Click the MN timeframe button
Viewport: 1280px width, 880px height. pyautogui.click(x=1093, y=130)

...

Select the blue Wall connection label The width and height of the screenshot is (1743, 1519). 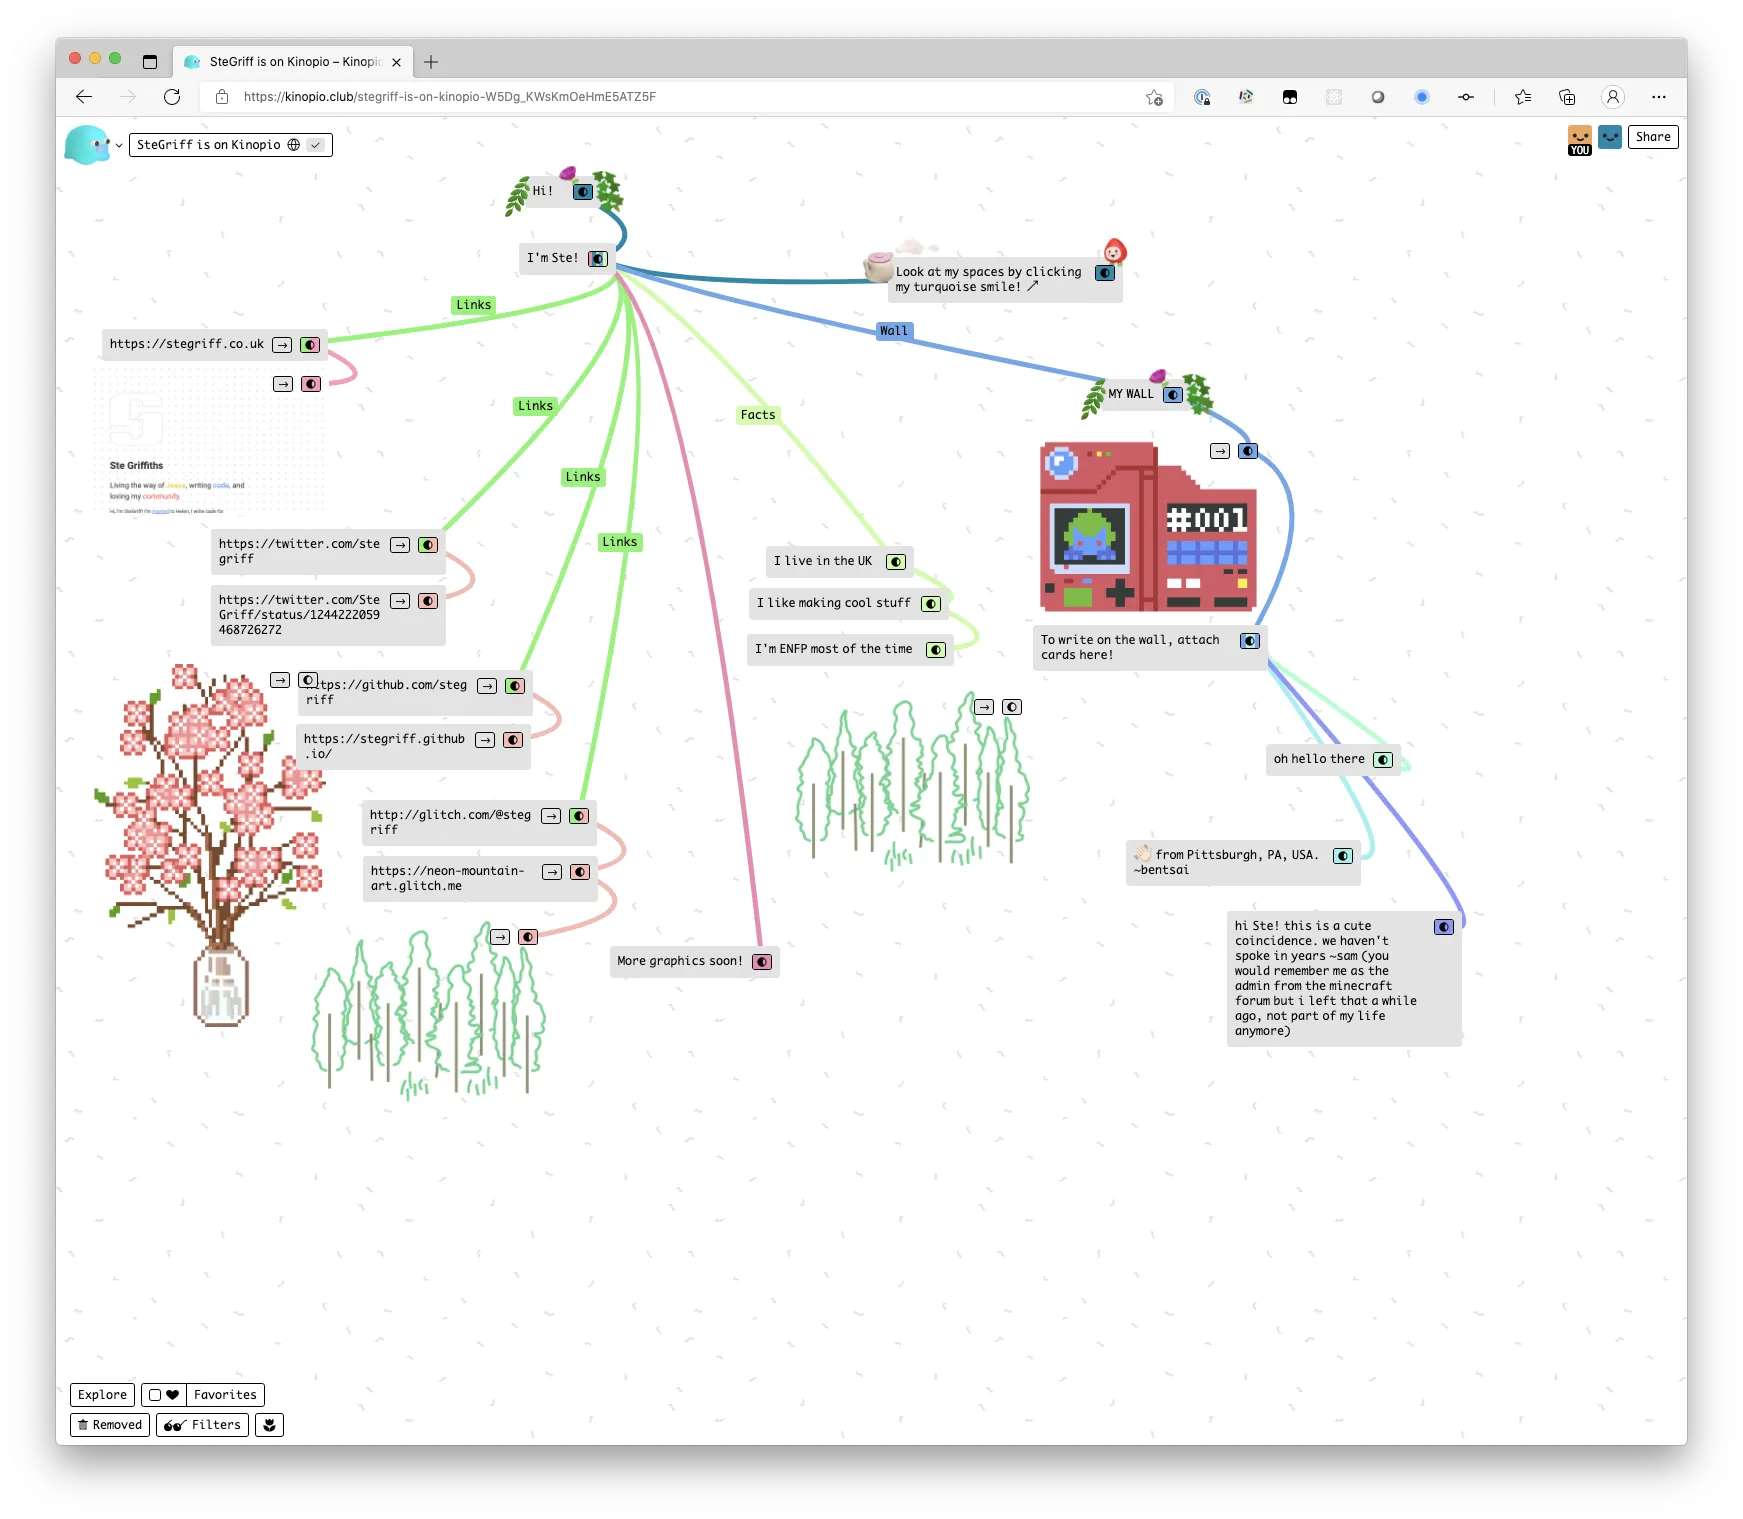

--

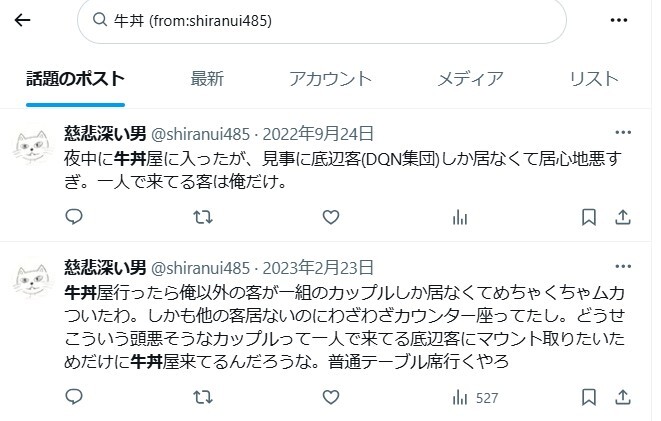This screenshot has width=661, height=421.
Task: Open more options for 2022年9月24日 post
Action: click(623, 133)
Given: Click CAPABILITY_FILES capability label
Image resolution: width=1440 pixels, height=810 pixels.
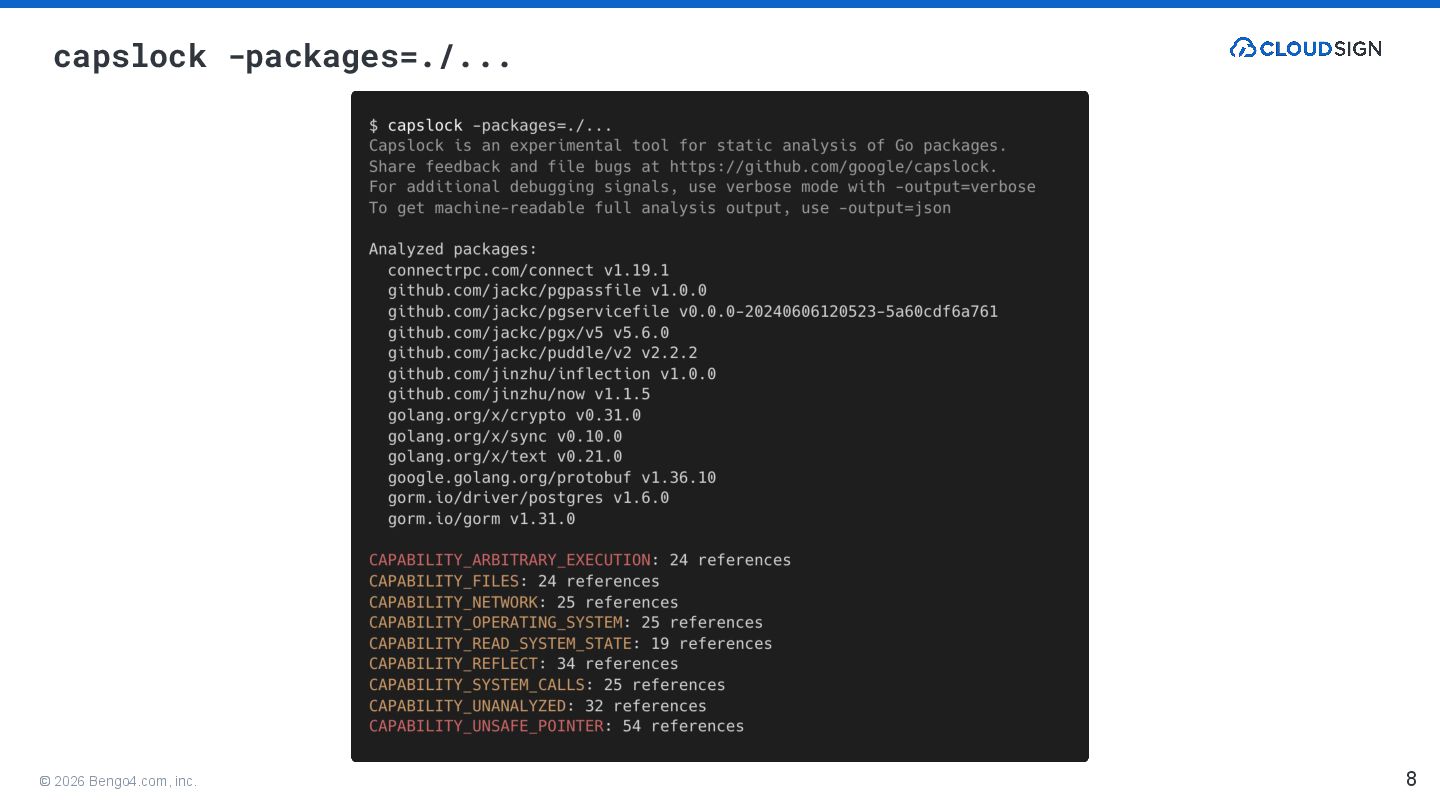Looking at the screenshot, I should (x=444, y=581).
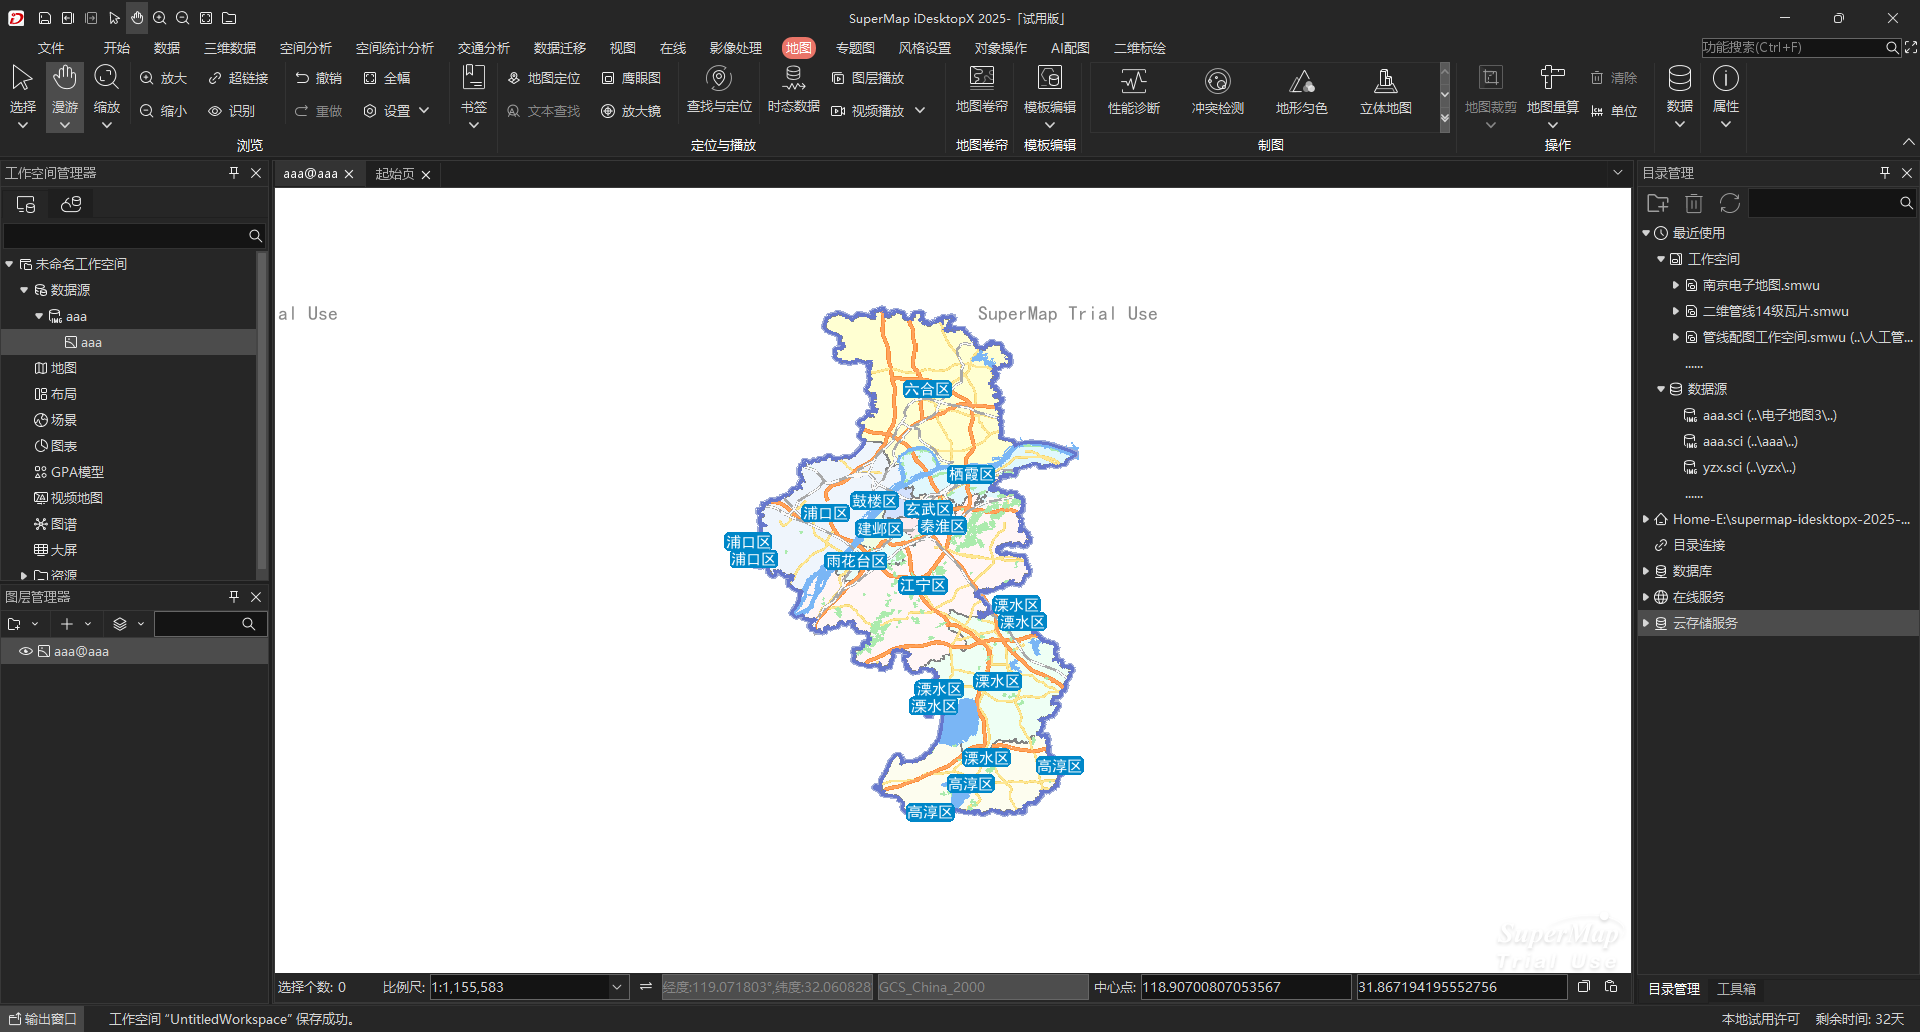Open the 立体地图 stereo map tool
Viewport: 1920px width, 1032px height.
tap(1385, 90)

◆ Task objective
Recast everything from the line containing "This screenshot has width=661, height=421." down to the line containing "tap(1385, 90)" in the records above as a Markdown table with the columns Row and Line, giving each line a row number and omitting any blank lines. Leave the pictures out of the table.

◆ Final result
| Row | Line |
|---|---|
| 1 | This screenshot has width=661, height=421. |
| 2 | Task: Open more options for 2022年9月24日 post |
| 3 | Action: click(623, 133) |
| 4 | Given: Click CAPABILITY_FILES capability label |
| 5 | Image resolution: width=1440 pixels, height=810 pixels. |
| 6 | Looking at the screenshot, I should (x=444, y=581). |
| 7 | Open the 立体地图 stereo map tool |
| 8 | Viewport: 1920px width, 1032px height. |
| 9 | tap(1385, 90) |